All went well, until one week when the man called and asked about his cat. “The cat died,” the brother reported. The man was shocked and saddened. He reprimanded his brother, saying “that’s no way to tell me that my cat is dead. I am completely unprepared for this terrible news. You could have warned me over time. You know I call every week and ask about the cat. You could have said ‘the cat is on the roof and we can’t get him down.’ Then on the second week you could have said ‘the cat fell off the roof and we took him to the hospital – he is in critical condition.’ Then, by the third week, when I called and you reported that my cat did not make it, I would have been better prepared for the news.”
The brother apologized, “You’re right,” he said. “I am terribly sorry.”
“That’s okay,” the man replied. “Anyway, how’s mom?”
Remember this joke from “Apocalypse Now?” It is an old but valuable story about the power of timing in making difficult news more (or less) palatable. Too many times difficult news is presented to family and loved ones as a bombshell, and not in a way with which the recipient could easily cope.
If you know you are getting a divorce, but you have not told your friends and family, you might want to take a few moments and consider that how you tell them, and the order in which they receive the information, could have a large impact on the amount of support they are able to give you going forward.
And, even more so any minor children living with parents who decide to divorce. A child who wakes up one morning to be told that life will be radically altered with no warning can suffer from a form of Post-Traumatic Stress Disorder for years afterwards. If the child was only ever told “we are a happy family,” and then one day that family dissolves, such a child may have a difficult time trusting the idea of happiness in the future.
We all want to shield our children from pain as long and as much as possible, and this includes emotional pain. But a child who understands something about their parents’ journey from married to divorced might better be able to incorporate that process into his or her own thinking.

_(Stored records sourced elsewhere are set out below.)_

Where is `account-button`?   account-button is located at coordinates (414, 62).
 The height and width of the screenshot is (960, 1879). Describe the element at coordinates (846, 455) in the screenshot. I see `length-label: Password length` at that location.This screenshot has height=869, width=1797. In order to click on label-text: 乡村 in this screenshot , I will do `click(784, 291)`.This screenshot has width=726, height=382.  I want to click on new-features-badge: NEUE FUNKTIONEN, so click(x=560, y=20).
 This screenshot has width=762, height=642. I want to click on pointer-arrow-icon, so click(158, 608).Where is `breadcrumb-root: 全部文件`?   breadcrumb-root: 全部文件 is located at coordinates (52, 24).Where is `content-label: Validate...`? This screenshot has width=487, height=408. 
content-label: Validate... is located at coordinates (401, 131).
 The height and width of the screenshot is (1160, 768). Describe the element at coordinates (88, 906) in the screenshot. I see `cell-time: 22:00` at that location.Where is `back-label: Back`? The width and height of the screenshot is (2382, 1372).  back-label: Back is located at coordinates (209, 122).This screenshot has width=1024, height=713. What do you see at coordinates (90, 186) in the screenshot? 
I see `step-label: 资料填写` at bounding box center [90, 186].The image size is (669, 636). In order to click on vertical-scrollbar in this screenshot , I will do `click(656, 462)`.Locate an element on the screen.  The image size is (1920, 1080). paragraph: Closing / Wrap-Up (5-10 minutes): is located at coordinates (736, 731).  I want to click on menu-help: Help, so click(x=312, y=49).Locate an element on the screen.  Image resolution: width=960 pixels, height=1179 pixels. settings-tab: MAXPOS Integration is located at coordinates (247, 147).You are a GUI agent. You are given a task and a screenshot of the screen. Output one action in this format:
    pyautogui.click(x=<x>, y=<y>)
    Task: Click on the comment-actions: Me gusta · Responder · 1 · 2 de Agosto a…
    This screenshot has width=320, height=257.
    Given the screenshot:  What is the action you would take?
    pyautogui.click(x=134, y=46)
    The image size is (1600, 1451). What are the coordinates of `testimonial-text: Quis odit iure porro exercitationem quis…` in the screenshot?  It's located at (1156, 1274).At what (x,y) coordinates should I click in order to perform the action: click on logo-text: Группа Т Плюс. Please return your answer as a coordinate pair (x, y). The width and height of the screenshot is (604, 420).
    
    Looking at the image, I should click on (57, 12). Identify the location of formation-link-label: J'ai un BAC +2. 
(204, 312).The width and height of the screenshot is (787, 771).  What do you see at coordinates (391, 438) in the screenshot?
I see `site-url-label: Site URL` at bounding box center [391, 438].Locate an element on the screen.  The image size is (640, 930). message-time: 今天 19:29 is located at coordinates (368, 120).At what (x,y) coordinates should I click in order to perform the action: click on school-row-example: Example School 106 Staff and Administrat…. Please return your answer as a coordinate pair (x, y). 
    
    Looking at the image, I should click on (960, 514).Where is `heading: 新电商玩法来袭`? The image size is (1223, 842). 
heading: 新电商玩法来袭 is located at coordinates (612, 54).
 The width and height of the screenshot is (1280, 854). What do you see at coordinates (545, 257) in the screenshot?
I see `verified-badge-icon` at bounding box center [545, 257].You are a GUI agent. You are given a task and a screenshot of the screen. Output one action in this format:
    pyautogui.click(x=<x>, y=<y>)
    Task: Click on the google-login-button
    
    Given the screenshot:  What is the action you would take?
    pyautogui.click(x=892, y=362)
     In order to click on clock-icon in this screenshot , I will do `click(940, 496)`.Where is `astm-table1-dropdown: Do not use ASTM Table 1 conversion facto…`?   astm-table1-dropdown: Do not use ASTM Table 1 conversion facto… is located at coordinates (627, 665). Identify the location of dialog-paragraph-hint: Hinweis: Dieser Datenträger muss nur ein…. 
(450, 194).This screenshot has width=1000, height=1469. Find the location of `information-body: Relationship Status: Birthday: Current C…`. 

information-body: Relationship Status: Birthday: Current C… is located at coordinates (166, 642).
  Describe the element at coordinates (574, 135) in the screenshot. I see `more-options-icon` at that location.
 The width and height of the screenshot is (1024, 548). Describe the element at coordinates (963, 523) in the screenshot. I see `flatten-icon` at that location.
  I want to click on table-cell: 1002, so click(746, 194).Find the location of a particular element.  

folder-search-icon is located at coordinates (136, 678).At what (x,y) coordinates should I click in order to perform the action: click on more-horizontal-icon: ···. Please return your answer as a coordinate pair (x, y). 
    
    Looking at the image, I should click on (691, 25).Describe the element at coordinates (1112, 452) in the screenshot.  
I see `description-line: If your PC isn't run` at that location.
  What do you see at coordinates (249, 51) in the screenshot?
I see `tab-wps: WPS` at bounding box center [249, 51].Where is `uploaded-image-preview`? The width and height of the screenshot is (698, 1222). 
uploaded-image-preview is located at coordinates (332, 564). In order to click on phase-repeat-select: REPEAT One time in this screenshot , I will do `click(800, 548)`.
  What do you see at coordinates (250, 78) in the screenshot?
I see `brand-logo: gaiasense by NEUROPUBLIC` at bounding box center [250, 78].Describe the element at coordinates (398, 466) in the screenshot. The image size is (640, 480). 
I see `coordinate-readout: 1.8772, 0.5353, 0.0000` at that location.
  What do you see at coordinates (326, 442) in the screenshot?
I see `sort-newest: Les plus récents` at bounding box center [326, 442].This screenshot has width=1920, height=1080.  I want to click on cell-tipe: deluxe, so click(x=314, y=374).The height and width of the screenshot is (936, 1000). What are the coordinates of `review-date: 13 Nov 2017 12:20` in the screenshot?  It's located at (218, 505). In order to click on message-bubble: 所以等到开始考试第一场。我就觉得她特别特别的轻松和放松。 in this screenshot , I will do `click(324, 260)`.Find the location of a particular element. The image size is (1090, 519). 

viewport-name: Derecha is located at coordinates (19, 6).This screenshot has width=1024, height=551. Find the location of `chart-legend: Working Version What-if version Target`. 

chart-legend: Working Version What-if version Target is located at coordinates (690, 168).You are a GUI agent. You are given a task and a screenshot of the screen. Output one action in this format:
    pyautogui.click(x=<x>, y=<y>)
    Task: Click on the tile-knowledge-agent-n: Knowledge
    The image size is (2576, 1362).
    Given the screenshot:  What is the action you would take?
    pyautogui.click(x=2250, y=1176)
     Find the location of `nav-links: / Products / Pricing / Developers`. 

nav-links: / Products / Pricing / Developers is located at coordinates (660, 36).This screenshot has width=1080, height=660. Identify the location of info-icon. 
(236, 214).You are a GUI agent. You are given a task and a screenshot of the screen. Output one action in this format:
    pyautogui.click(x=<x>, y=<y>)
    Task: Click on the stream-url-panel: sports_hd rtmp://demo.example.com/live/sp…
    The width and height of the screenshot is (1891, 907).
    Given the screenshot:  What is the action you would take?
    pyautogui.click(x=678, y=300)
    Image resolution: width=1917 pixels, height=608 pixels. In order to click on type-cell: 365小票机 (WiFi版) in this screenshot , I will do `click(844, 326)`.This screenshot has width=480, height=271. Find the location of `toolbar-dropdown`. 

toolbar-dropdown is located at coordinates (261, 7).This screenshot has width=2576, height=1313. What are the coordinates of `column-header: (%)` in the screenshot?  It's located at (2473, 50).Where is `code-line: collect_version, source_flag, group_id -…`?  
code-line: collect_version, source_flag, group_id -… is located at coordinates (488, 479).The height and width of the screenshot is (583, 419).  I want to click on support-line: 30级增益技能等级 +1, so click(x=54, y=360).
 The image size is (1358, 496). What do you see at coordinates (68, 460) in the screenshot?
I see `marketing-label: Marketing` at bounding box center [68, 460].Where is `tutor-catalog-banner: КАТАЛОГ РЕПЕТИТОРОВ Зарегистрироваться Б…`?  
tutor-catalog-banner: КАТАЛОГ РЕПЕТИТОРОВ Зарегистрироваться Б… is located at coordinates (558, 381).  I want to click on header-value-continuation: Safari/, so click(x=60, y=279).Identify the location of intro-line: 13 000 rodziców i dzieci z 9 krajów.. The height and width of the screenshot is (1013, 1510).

If you plan to have an alternate weekend visitation schedule, for example, maybe start practicing that – interspersed with full-family weekends – before it is ordered by the court. If one parent will be looking for a new apartment, have the child come along and “apartment hunt” with you, so that he or she knows it will be a place that you will both enjoy.
That way, when the divorce is final and the parents are ready to move on, the children might also be ready for those big next steps.
Most states have a mandatory waiting period from when divorce is filed until it can be completed. Consider using that entire period of time to help your children get up to speed on the final outcome. One way to begin might be with a joke, and then the idea of “our marriage is on the roof.”